*ASSIGNMENT*
Word-for-word repetition of the records below is needed, but only from the line holding "This screenshot has height=565, width=637." through the final line, with pictures excluded.

· · · · · · ·

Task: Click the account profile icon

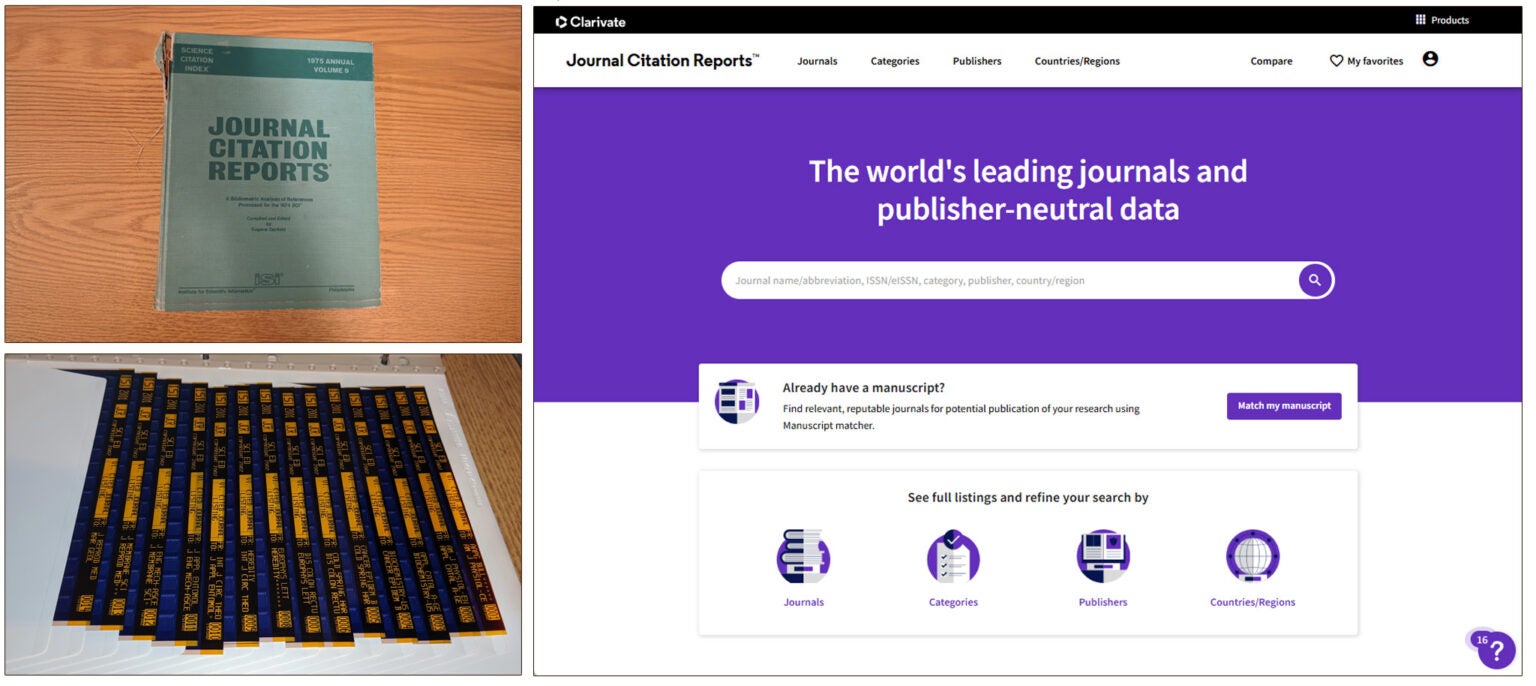Action: [x=1430, y=59]
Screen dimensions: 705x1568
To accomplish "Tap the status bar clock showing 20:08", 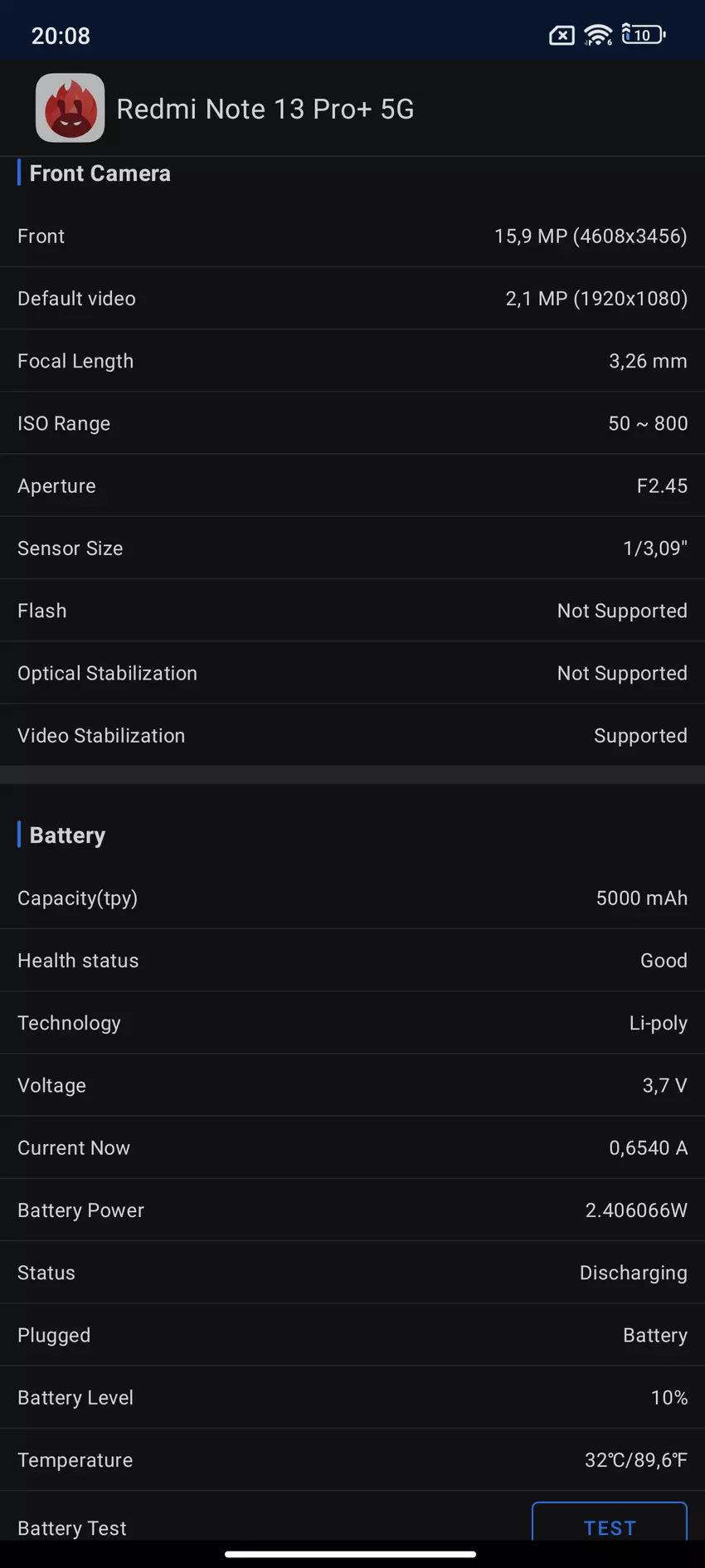I will (61, 36).
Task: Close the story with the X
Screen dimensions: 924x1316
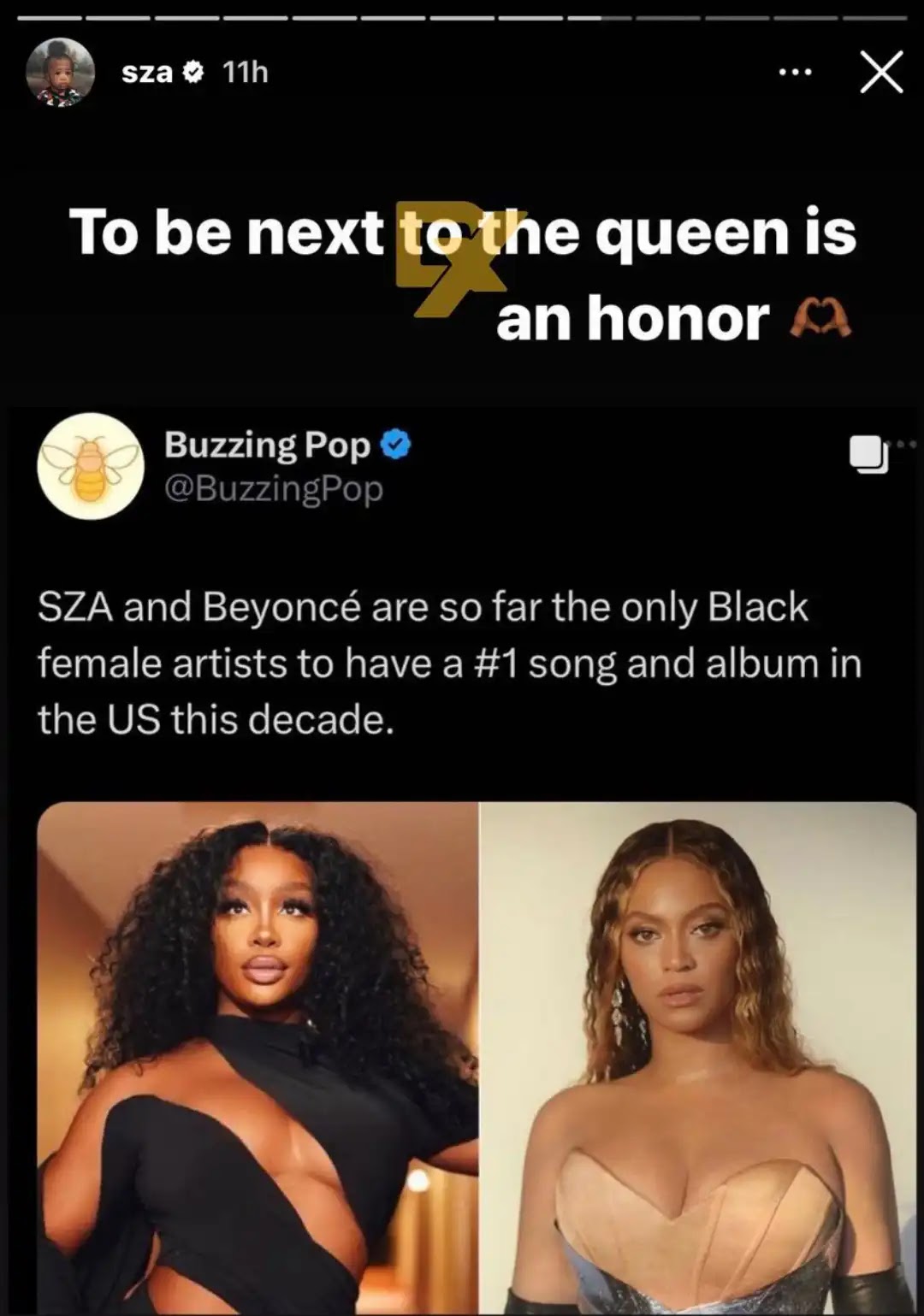Action: pyautogui.click(x=881, y=72)
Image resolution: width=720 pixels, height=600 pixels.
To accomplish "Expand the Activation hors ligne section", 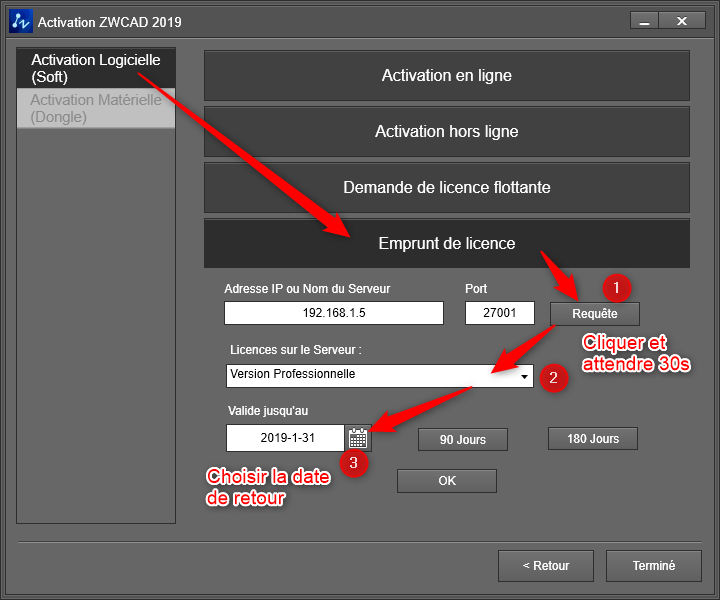I will click(x=446, y=132).
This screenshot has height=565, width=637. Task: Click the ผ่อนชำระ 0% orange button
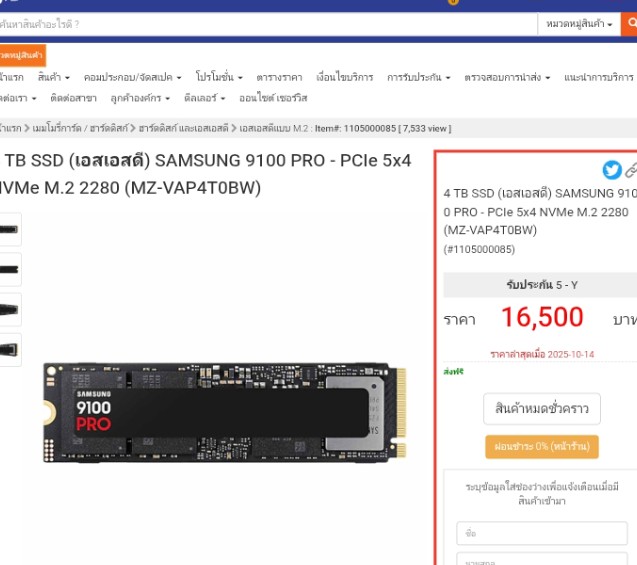542,447
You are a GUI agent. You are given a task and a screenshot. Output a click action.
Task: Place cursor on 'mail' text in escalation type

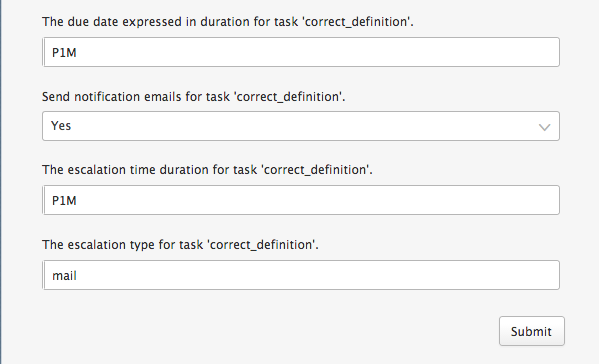(x=64, y=275)
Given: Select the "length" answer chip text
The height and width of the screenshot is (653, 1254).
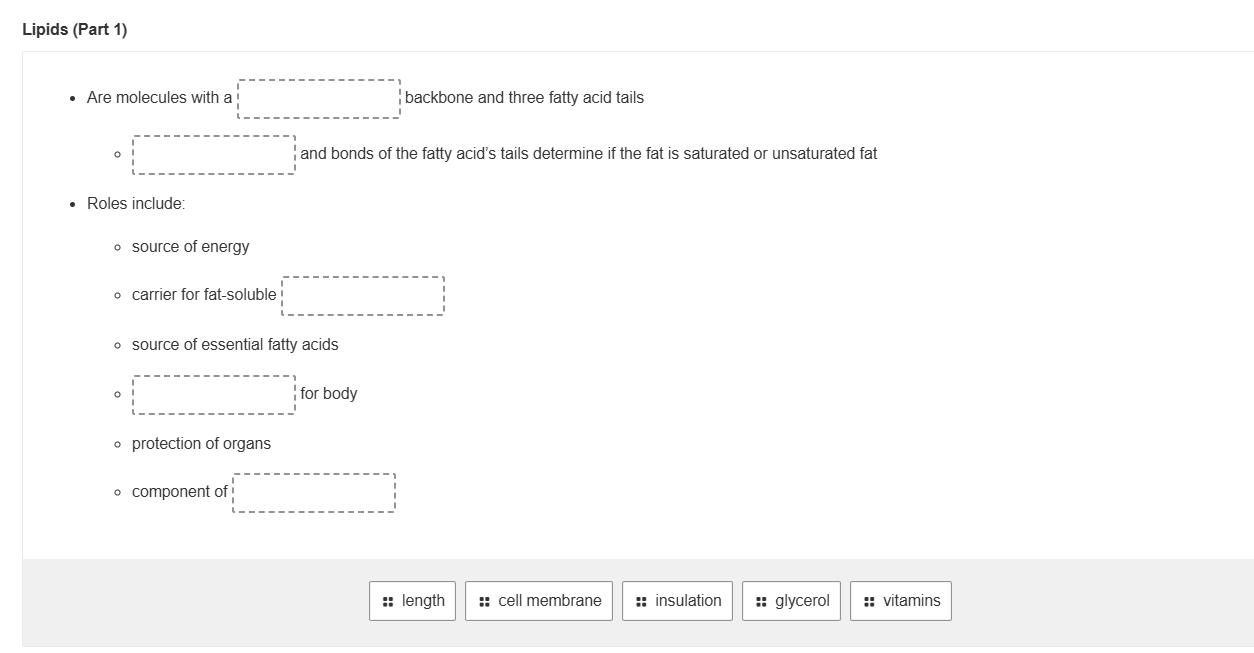Looking at the screenshot, I should tap(423, 601).
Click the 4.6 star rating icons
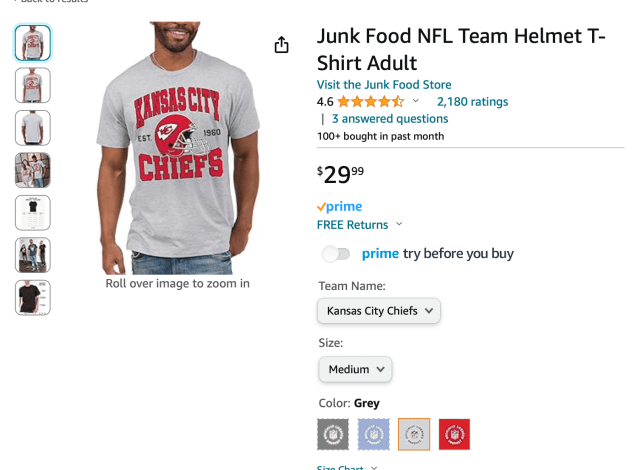Viewport: 640px width, 470px height. 370,101
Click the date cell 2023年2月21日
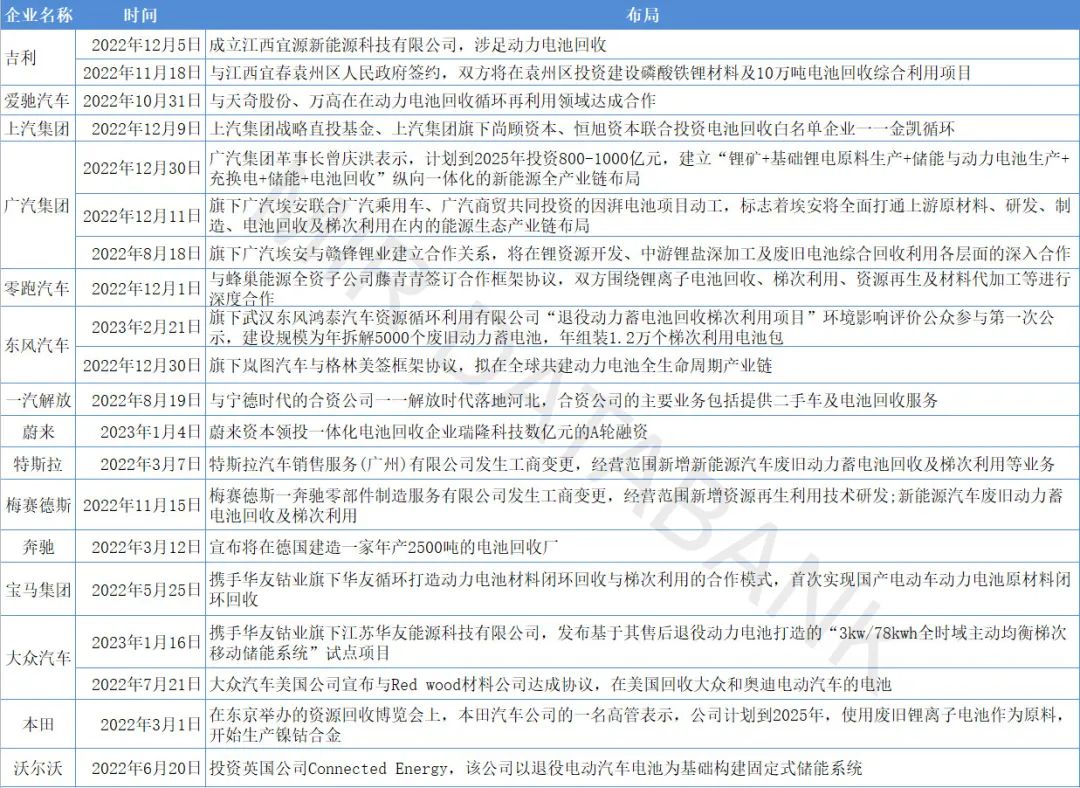This screenshot has height=788, width=1080. pyautogui.click(x=140, y=328)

· · · · · · ·

*ANSWER AREA*
This screenshot has height=565, width=637. Task: Click the ผ่อนชำระ 0% orange button
542,447
You are a GUI agent. You are given a task and a screenshot. Output a click action.
Task: Place cursor on 'mail' text in escalation type

(x=64, y=275)
Given: Select the "length" answer chip text
The height and width of the screenshot is (653, 1254).
Looking at the screenshot, I should tap(423, 601).
Click the 4.6 star rating icons
Viewport: 640px width, 470px height. 370,101
Click the date cell 2023年2月21日
This screenshot has height=788, width=1080. pyautogui.click(x=140, y=328)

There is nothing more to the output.